= Pavlovychi, Sokal Raion =

Former village in Lviv Oblast, Ukraine

Pavlovychi (Павловичі, Pawłowice) was a village in Ukraine. It is located in Sheptytskyi Raion, Lviv Oblast. It was annexed by the Soviet Union in 1951 due to the Polish-Soviet territorial exchange and joined the Ukrainian Soviet Socialist Republic.

== History ==
Per the Polish census of 1921, the village had population of 268, with 250 Orthodox Christians, 17 Roman Catholics and 1 Greek Catholics; 188 Ukrainians and 80 Poles.

On July 29, 1929, Polish authorities destroyed local Orthodox church.

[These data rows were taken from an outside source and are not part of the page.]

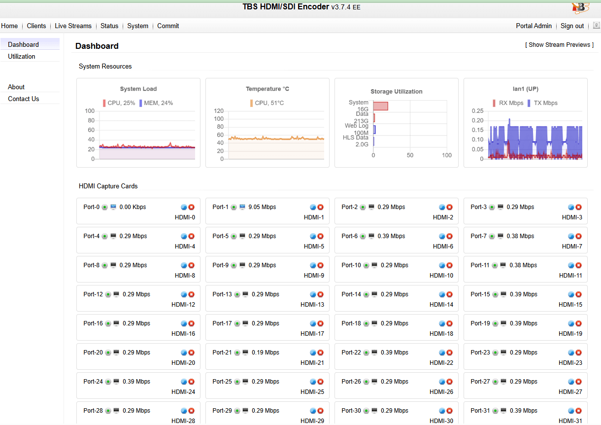Toggle the green status indicator on Port-4
The width and height of the screenshot is (601, 425).
click(104, 237)
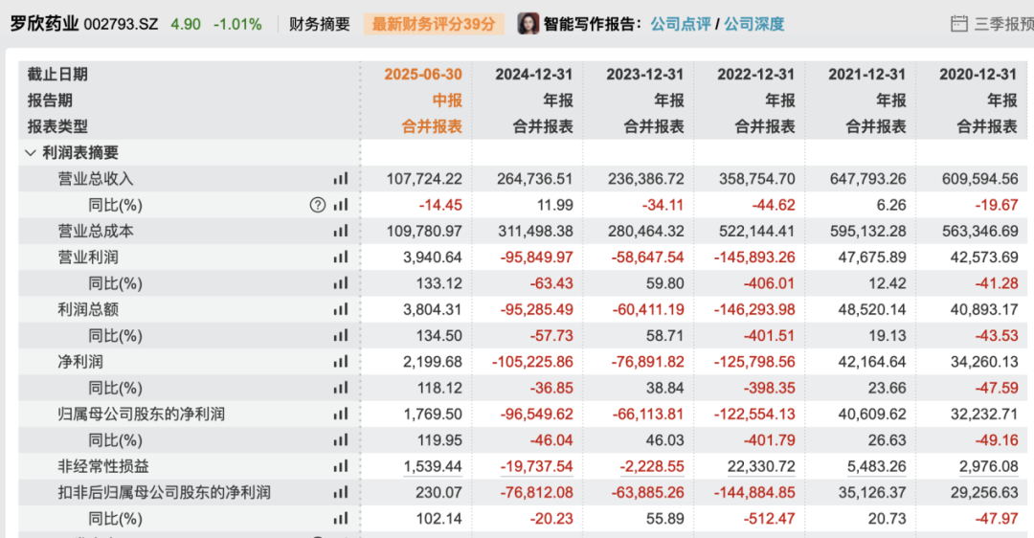Open the 公司点评 report link
1034x538 pixels.
point(681,24)
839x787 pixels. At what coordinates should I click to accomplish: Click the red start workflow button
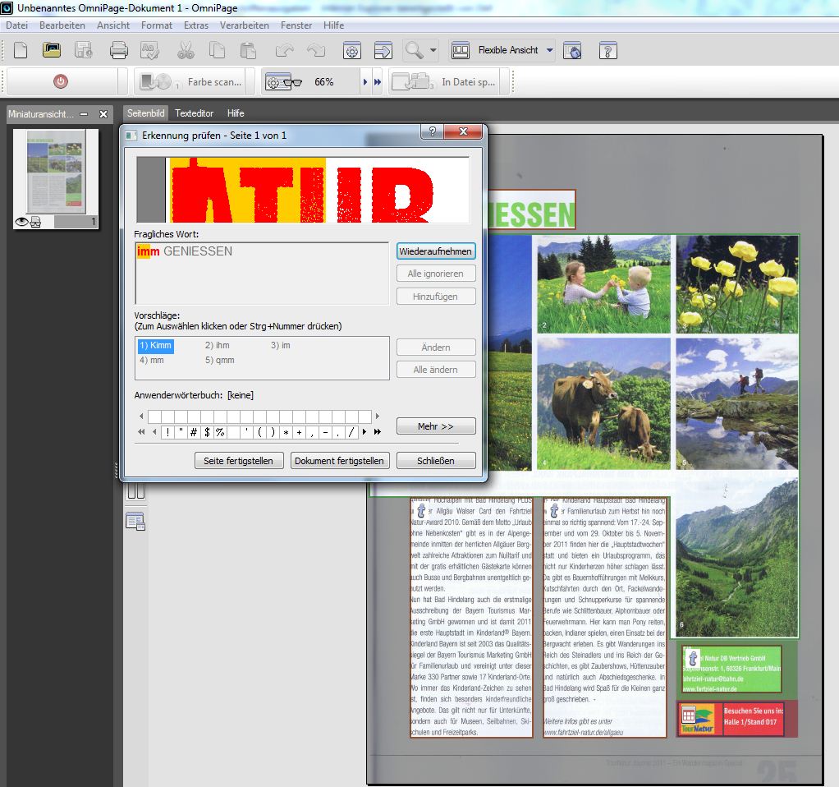pos(61,82)
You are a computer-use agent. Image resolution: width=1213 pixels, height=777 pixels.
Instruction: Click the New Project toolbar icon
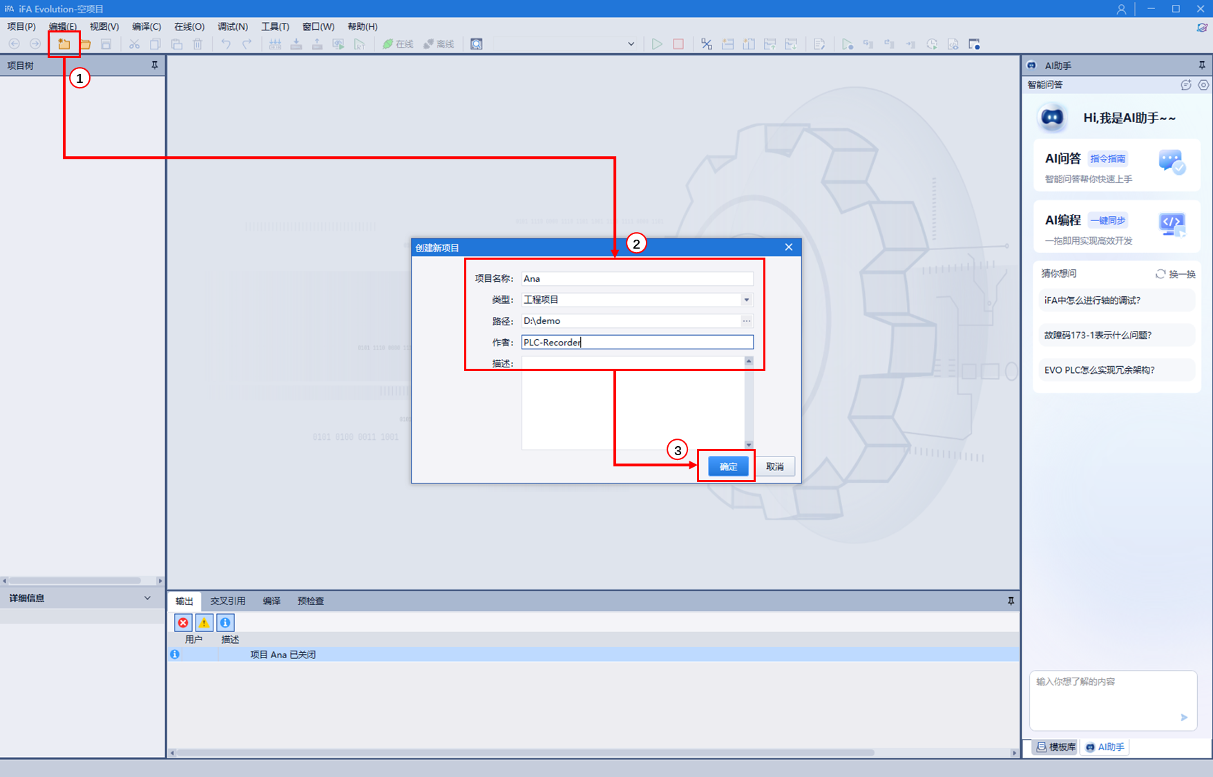click(x=64, y=44)
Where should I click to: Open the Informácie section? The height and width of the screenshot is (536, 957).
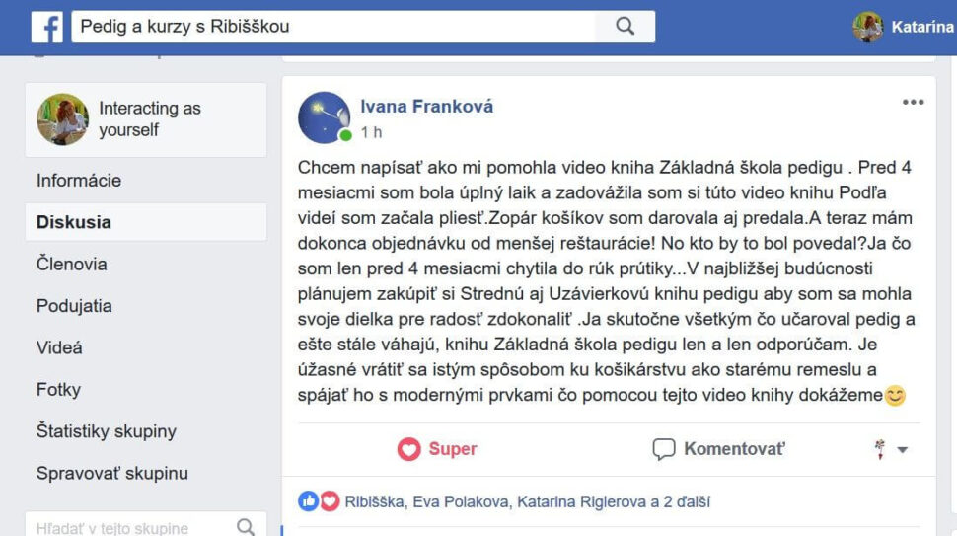tap(79, 181)
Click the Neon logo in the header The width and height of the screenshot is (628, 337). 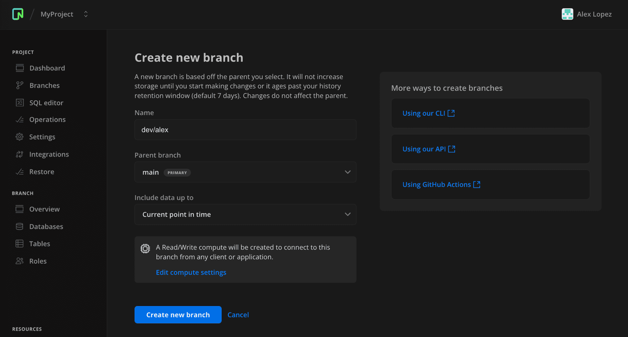(x=18, y=14)
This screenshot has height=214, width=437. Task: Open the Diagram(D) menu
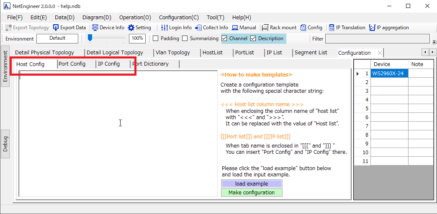[97, 18]
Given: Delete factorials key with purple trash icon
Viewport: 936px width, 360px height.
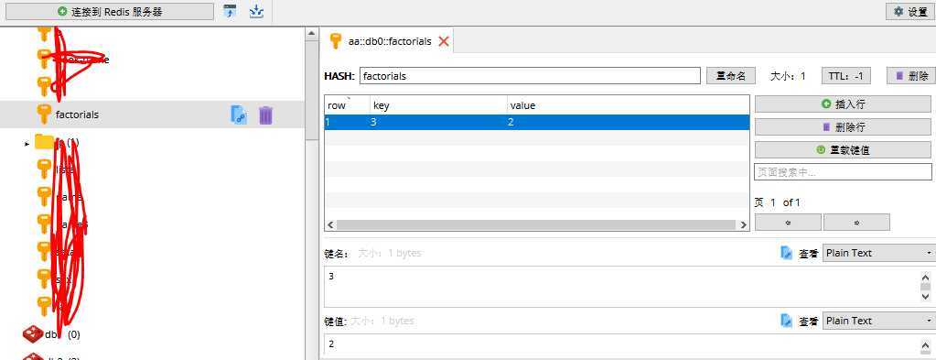Looking at the screenshot, I should click(x=265, y=115).
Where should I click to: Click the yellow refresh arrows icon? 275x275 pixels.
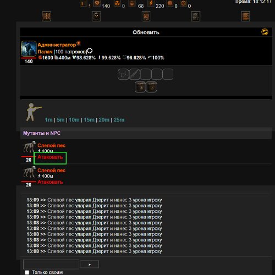[x=265, y=32]
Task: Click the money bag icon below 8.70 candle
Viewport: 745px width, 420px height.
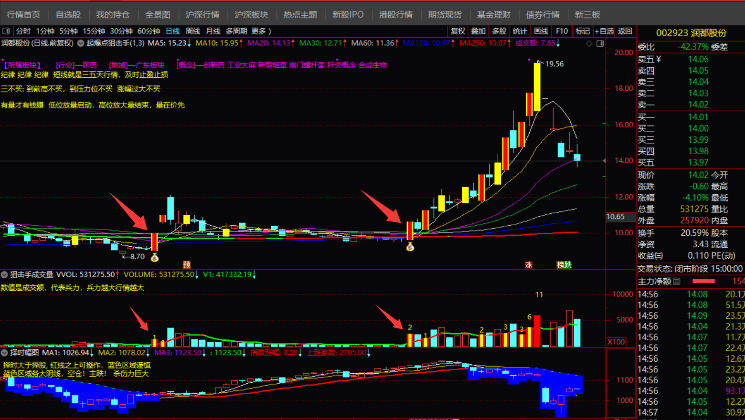Action: (154, 258)
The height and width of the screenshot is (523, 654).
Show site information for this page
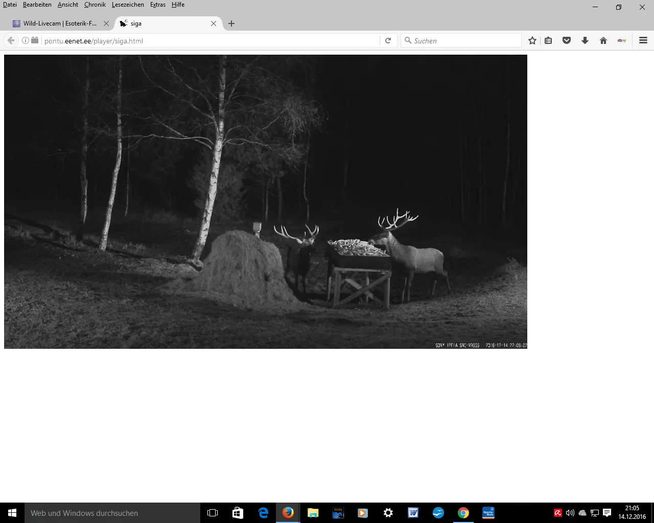26,41
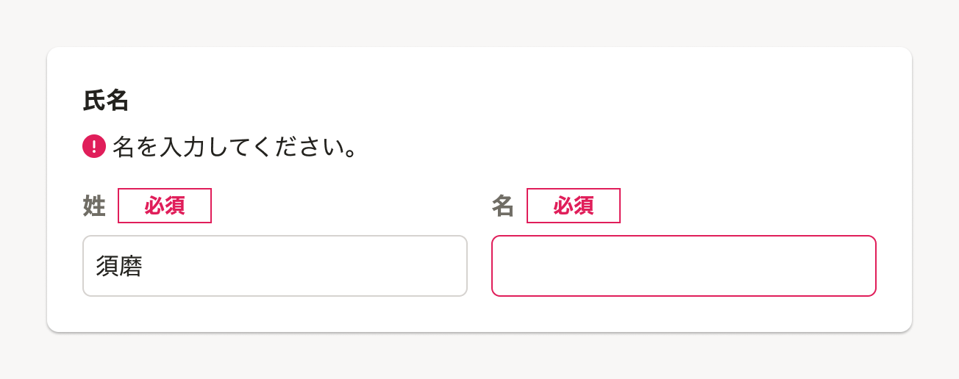Click the 氏名 heading

click(106, 101)
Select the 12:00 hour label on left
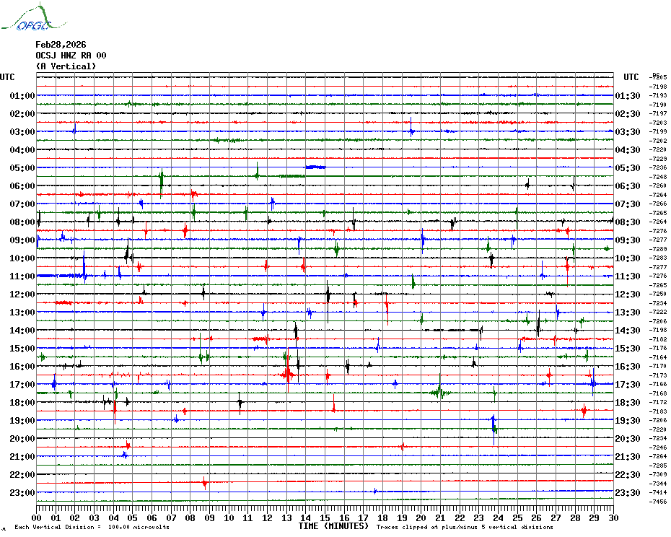671x537 pixels. [x=22, y=294]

Until February 15, 1951, Pavlovychi was located in the Dolhobyczów municipality, Hrubieszów County, Lublin Voivodeship. In 1951 – as one of two small slices of the Dołhobyczów municipality (the other was the area around Piaseczno) – it was annexed to the Soviet Union as part of the 1951 border swap agreement. This was the only part of the pre-1939 Lublin voivodeship that became part of the USSR; the other Lublin municipalities that changed state in 1951 belonged during the Second Republic to the Lviv voivodeship (to the districts of Sokal and Rawsk).